A predictive enrichment procedure to identify potential responders to a new therapy for randomized, comparative controlled clinical studies.

Pubmed ID: 26689167

Pubmed Central ID: PMC4916037

Journal: Biometrics

Publication Date: Sept. 1, 2016

MeSH Terms: Humans, Cardiovascular Diseases, Survival Analysis, Randomized Controlled Trials as Topic, Risk Assessment, Proportional Hazards Models, Adrenergic beta-Antagonists, Heart Failure, Treatment Outcome, Computer Simulation, Patient Selection, Sample Size, Therapeutics, Outcome Assessment, Health Care

Grants: R01 AI024643, R01 GM079330, R01 HL089778, RC4 CA155940, UM1 AI068634, R21 AG049385, UM1 AI068616, U54 HG007963

Authors: Zhao L, Cai T, Tian L, Wei LJ, Claggett B, Li J, Callegaro A, Dizier B, Spiessens B, Ulloa-Montoya F

Cite As: Li J, Zhao L, Tian L, Cai T, Claggett B, Callegaro A, Dizier B, Spiessens B, Ulloa-Montoya F, Wei LJ. A predictive enrichment procedure to identify potential responders to a new therapy for randomized, comparative controlled clinical studies. Biometrics 2016 Sep;72(3):877-87. Epub 2015 Dec 21.

Studies:

Abstract

To evaluate a new therapy versus a control via a randomized, comparative clinical study or a series of trials, due to heterogeneity of the study patient population, a pre-specified, predictive enrichment procedure may be implemented to identify an "enrichable" subpopulation. For patients in this subpopulation, the therapy is expected to have a desirable overall risk-benefit profile. To develop and validate such a "therapy-diagnostic co-development" strategy, a three-step procedure may be conducted with three independent data sets from a series of similar studies or a single trial. At the first stage, we create various candidate scoring systems based on the baseline information of the patients via, for example, parametric models using the first data set.
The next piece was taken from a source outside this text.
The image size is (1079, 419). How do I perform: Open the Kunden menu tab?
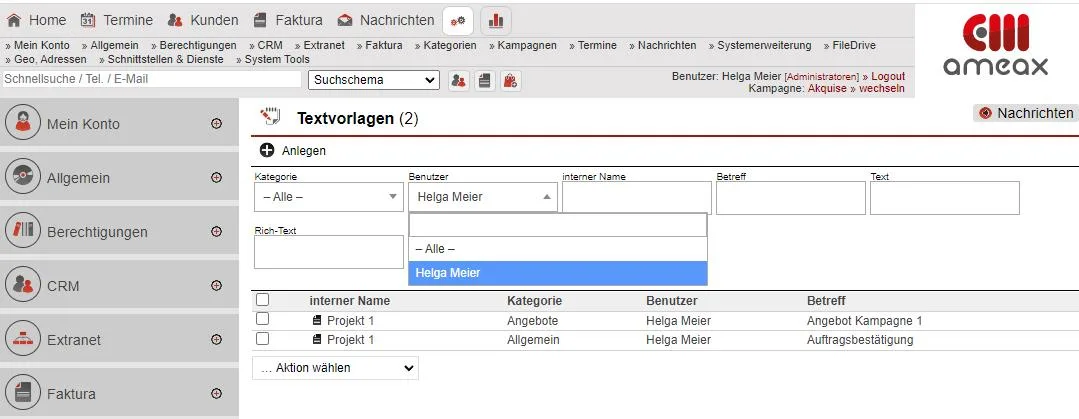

Each individual score reflects an anticipated average treatment difference for future patients who share similar baseline profiles. A large score indicates that these patients tend to benefit from the new therapy. At the second step, a potentially promising, enrichable subgroup is identified using the totality of evidence from these scoring systems. At the final stage, we validate such a selection via two-sample inference procedures for assessing the treatment effectiveness statistically and clinically with the third data set, the so-called holdout sample. When the study size is not large, one may combine the first two steps using a "cross-training-evaluation" process. Comprehensive numerical studies are conducted to investigate the operational characteristics of the proposed method. The entire enrichment procedure is illustrated with the data from a cardiovascular trial to evaluate a beta-blocker versus a placebo for treating chronic heart failure patients.